Case formulation links the client and his or her problems with the treatment. It captures both the strengths and the weaknesses in a complete summary of the client. The chapter introduces case formulation by first describing a behavioural case formulation and how a functional analysis can be conducted. The illustration of a behavioural formulation is then developed into a model that goes beyond identifying the antecedents and consequences of behaviours, and includes reference to the potential of mediation by thoughts and beliefs. Thus, a broader cognitive-behavioural model of case formulation distinguishes steps: (i) presenting problems, (ii) predisposing factors, (iii) precipitating variables, (iv) perpetuating cognitions and consequences, (v) provisional conceptualization, (vi) prescribed interventions and (vii) potential problems and client strengths.
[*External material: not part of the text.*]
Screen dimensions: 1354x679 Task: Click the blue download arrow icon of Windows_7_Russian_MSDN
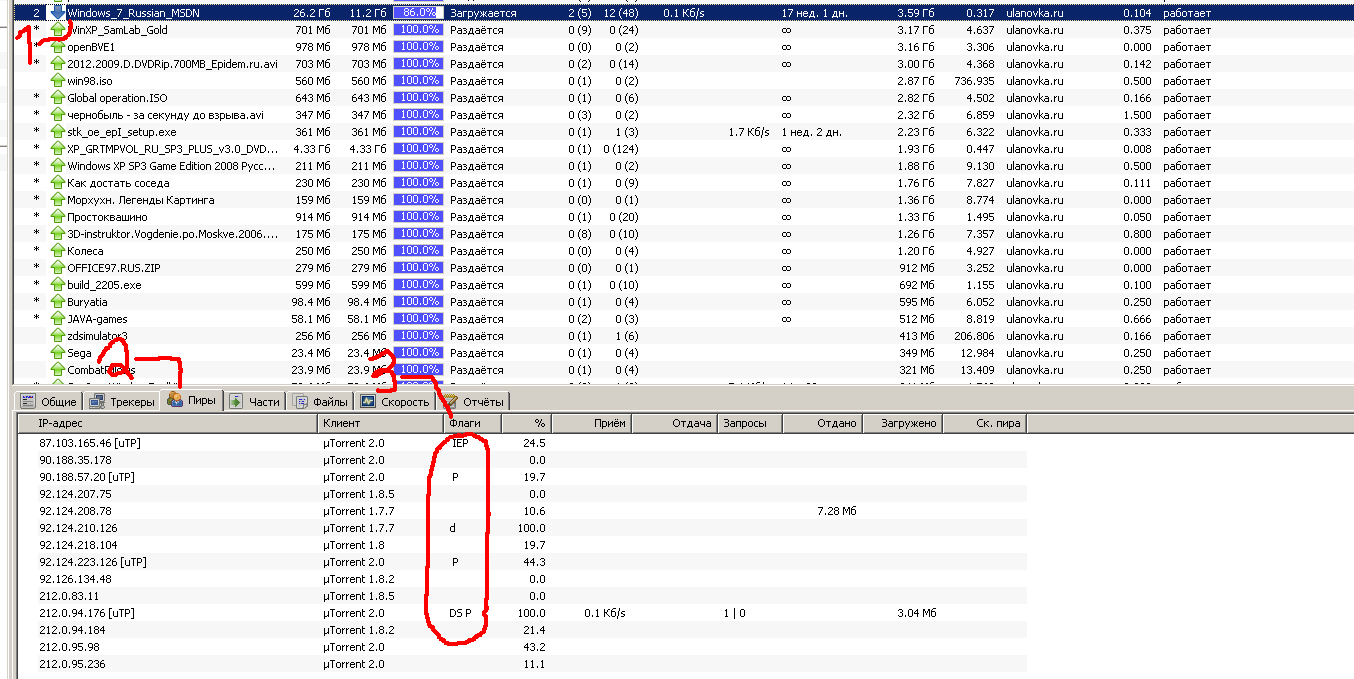coord(57,13)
The chapter then provides two clinical examples of case formulation, beginning with a cognitive-behavioural case formulation then an example from the perspective of interpersonal psychotherapy. The chapter concludes with a discussion of transdiagnostic approaches to assessment and case formulation.
The evidence-based practice of clinical psychology may begin with a review of efficacy studies, but it cannot end there. It needs to translate these data to the patient who presents for treatment. The chapter begins with a discussion of the principles whereby a clinical psychologist can seek to match evidence-based treatments to a client’s clinical presentation. The chapter additionally reviews future developments in personalized medicine and methods that have the potential to improve the matching of treatments to presenting problems. The chapter also considers how session-to-session progress can be monitored to identify when a patient’s progress deviates (either positively or negatively) from an expected course. The concept of clinical significance is described, and practical illustrations are provided of how this can be used to monitor progress and ways of responding to clients who are on and off track are outlined. The discussion of why Routine Outcomes Monitoring systems work is demonstrated by illustrating implementation in routine clinical conversations.